THE ARGUMENT FOR UNCLE REMUS, THE TRICKSTER
In “Black Father: the Subversive Achievement of Joel Chandler Harris,” Robert Cochran argues that pretty much everyone — haters and supporters alike — has misread Harris and Uncle Remus for the past 130 years. He’s persuasive, too: Cochran seems to be the only person actually examining the text itself and listening to what Remus tells the little boy.
And what Remus says to the boy is exactly what his white, southern parents wouldn’t want him to hear. Consider these ideas being eaten up by readers all over the South, not four years after the Jim Crow laws were enacted:
• In the “origin” story that Uncle Remus tells, he says, “dey wuz a time w’en all de w’ite folks ‘uz black,” and in fact, “w’en we ‘uz all n****rs tergedder.” Harris adds that: “[The little boy] thought Uncle Remus was making him the victim of one of his jokes; but the youngster was never more mistaken.”
[Aside: Harris literally could not write these stories fast enough to satiate his readership. The very same people who considered African Americans 3/5 of a person (or less, really) were reveling in this stuff. Who is the victim of the joke after all?
Ed. note: The above statement is erroneous (though not exactly misleading) — slaves were considered 3/5 of a person, not African Americans. See DHM’s comment below.]
• Remus dismisses the stories that the little boy has heard from his (white) teachers. Remus tells his story of the Great Deluge, and when the little boy protests its lack of Noah and the ark, Remus says: ” ‘Dey mout er bin two deloojes, en den agin dey moutent.’” I love how Remus so off-handedly fictionalizes what would otherwise be gospel to the little boy: “…w’en dey ain’t no arks ‘roun’, I ain’t got no time fer ter make um en put um in dar.”
• Remus refuses to recognize the authority of the little boy’s father and continually contrasts his own wisdom with the father’s stupidity. For example, when the boy explains that his father told him witches do not exist, Remus says, “Mars John ain’t live long ez I is.” Here and elsewhere (“Dey’s a heap er idees [from your father] dat you got ter shake off.“) Remus asserts himself as a central parent to the little boy, and Harris does nothing to let the reader think that he is anything but.

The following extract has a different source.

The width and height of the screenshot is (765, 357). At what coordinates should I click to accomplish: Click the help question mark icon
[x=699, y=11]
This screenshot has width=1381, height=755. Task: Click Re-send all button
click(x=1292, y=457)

• In the same vein, Remus often alludes to a romantic relationship with the little boy’s mother. He sprinkles their conversation with little jokes for himself, referring to “me and yo’ ma” as if they’re a couple. Remus echoes this sort of interracial relationship in the stories, when he suggests that Brer Rabbit may have married Mrs. Fox.
Suffice to say, these violations of Old South social mores would never have been tolerated had Harris instead presented these ideas in, say, a newspaper editorial. Miscegenation was neither legal nor a laughing matter, but it occurs in different forms subtly and frequently throughout the Uncle Remus books. Importantly, Remus violates these social codes specifically for the education and benefit of the little white boy.

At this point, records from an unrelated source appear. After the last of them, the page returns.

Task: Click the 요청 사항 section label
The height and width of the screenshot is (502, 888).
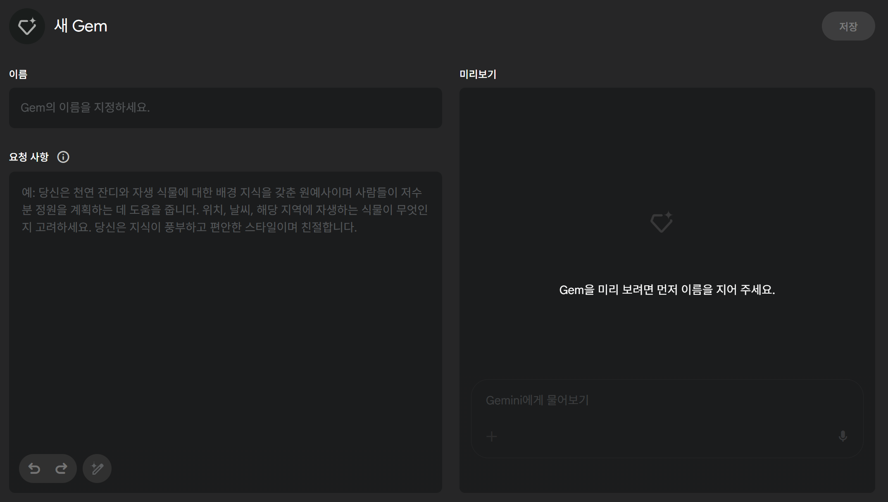Action: tap(29, 157)
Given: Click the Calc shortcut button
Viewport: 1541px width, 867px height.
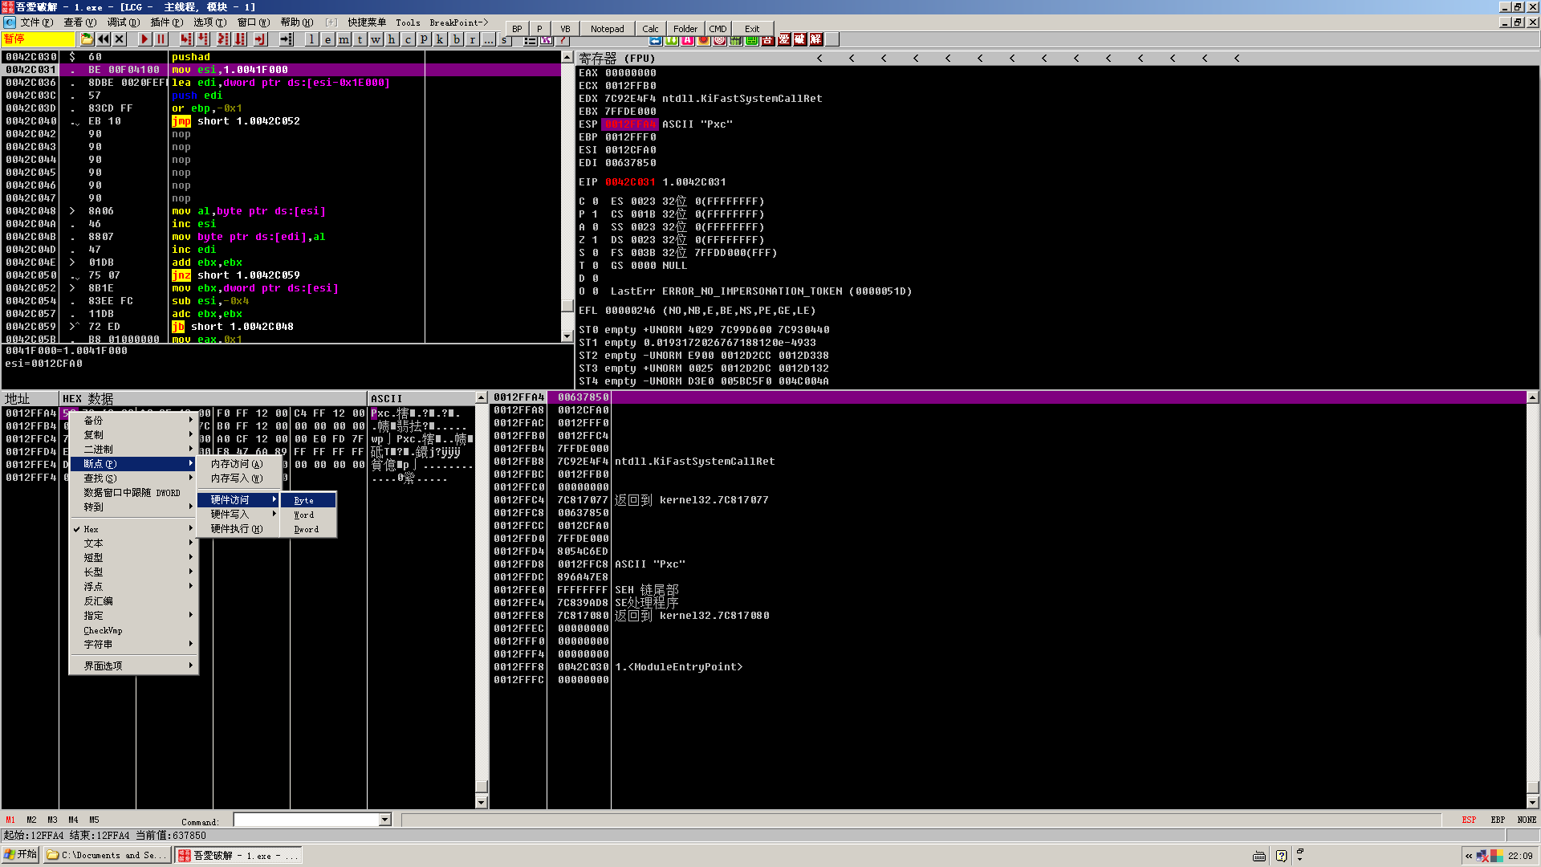Looking at the screenshot, I should click(650, 29).
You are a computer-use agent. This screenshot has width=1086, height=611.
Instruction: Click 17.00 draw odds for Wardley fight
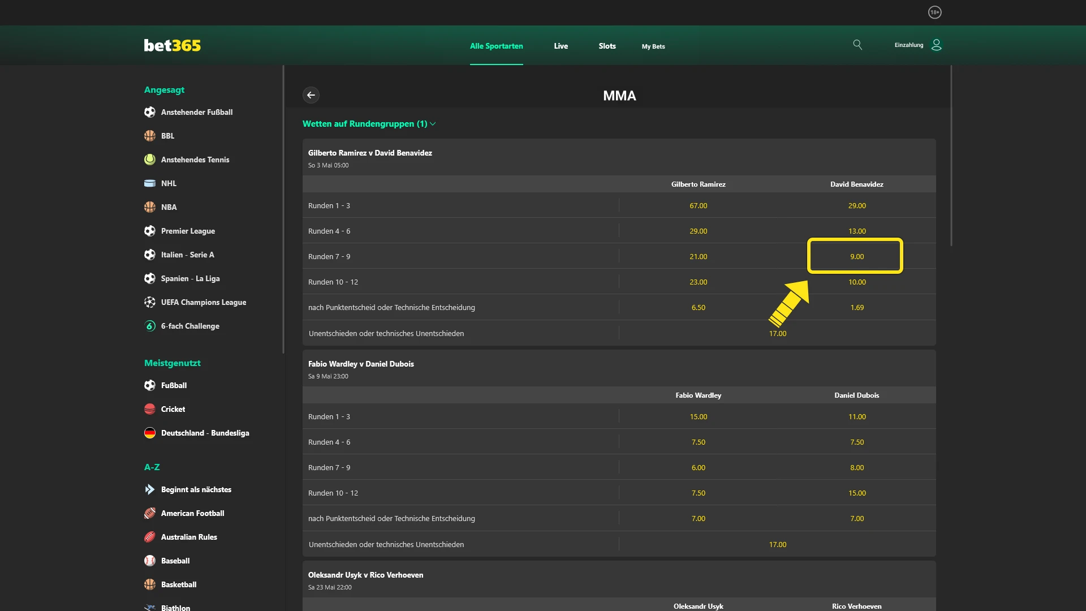pos(778,544)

The opening story of Uncle Remus: His Songs and His Sayings was originally called ‘The Story of Mr. Rabbit and Mr. Fox,’ when it appeared in the Atlanta Constitution. Harris retitled it ‘Uncle Remus Initiates the Little Boy‘ when the book debuted. Cochran explains:
“Initiates — it may seem a small change, but it looms larger in light of Remus’s systematic undermining of Mars John’s world view and the substitution of his own in its place.”
As the little boy is initiated, so is the reader — not just into Brer Rabbit’s critter universe, with its exotic accents and amoral sensibilities, but into Remus’s universe too. Unlike other plantation romances, there’s no white plantation owner to be found, and the action takes place in a cabin light-years away from the big house. Mark Twain noted the significance of Remus in an 1881 letter to Joel Chandler Harris:
“You can argue yourself into the delusion that the principle of life is in the stories themselves and not in their setting, but […] in reality the stories are only alligator pears – one eats them merely for the sake of the dressing.”
Under the guise of storytelling and friendship, the little boy is lured into the education his father never received. Similarly, under the guise of a “plantation romance,” the reader has also been duped into an education from Uncle Remus — the former slave who has assumed the role of father and teacher. Remus has something to teach the little boy, and Harris, by extension, has something to teach his white, southern, 19th Century readership.
So far, does this sound like an inappropriate racial stereotype to you?